Phase Retrieval from Hologram
- The spectral extents of the plane wave spectra (PWS) of both reflected field and reference field must be limited and the reference field must have large enough incidence angle on the detector plane
- When proper conditions are met, Fourier-transform of the measured amplitude gives four separate terms, of which two carry information of the complex field scattered by the object
- A deconvolution is applied to one of the two terms and the complex field E0 is retrieved
- The PWS of the complex field multiplied with a proper phase term gives the PWS at the surface of the object, from which the reflected field is calculated
Millimetre-wave Images
Figure 2. A photograph and a mm-wave image of a test object.

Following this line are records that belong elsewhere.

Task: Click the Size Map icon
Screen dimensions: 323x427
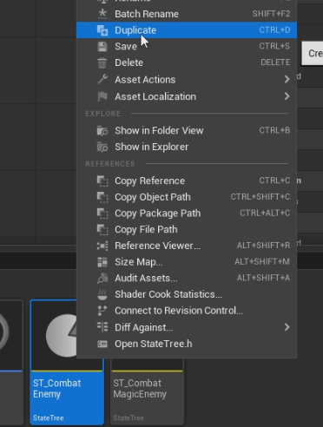Action: coord(102,262)
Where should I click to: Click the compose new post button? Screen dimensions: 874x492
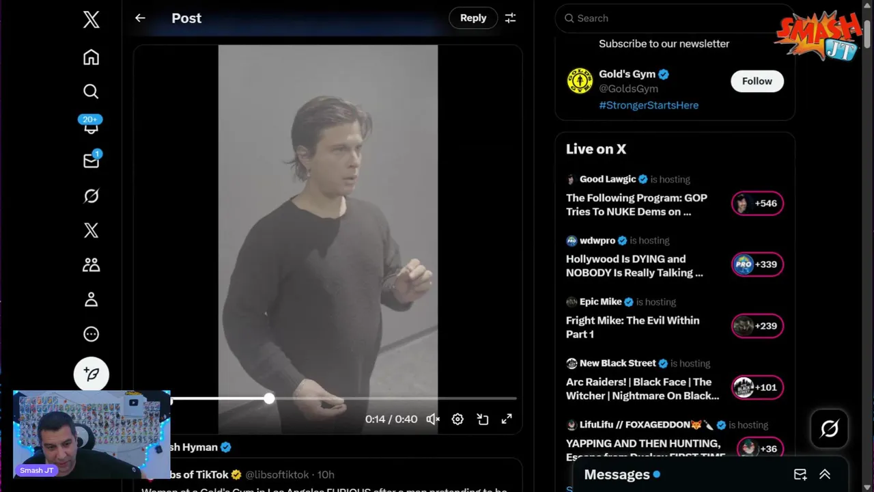91,374
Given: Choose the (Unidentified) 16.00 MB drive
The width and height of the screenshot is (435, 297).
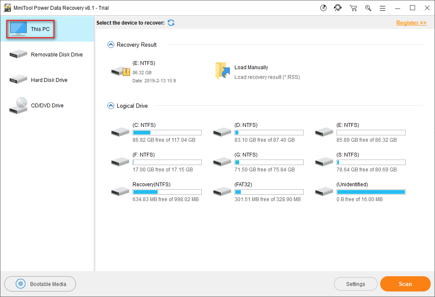Looking at the screenshot, I should point(360,191).
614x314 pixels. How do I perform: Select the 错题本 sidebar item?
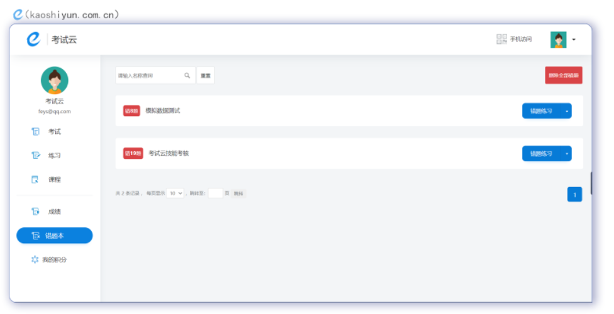tap(55, 236)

- Corrugated horn antenna is used as the reference field source and as an illuminator for the object
- Instead of numerous detectors in a plane, a raster scan of a single receiver was used
- The smallest details are visible with a scanning area of 40 x 40 cm 2
- The amplitude of the reference field is measured and the phase is simulated with a spherical wavefront originating from the point of the actual Gaussian reference field source
Image Quality Evaluation
In indirect holographic process, amplitude and phase of field reflected from target is recovered from amplitude of an interference pattern. Various image quality parameters are evaluated for 310-GHz imaging system. Estimates for the point spread function (PSF), SNR of the image, and for the noise equivalent reflectivity difference (NEDR) are measured. SNR and NEDR are evaluated also for different system noise levels in the imager. System noise level is artificially reduced, since laboratory equipment provides over-optimistic signal quality compared to realistic imager.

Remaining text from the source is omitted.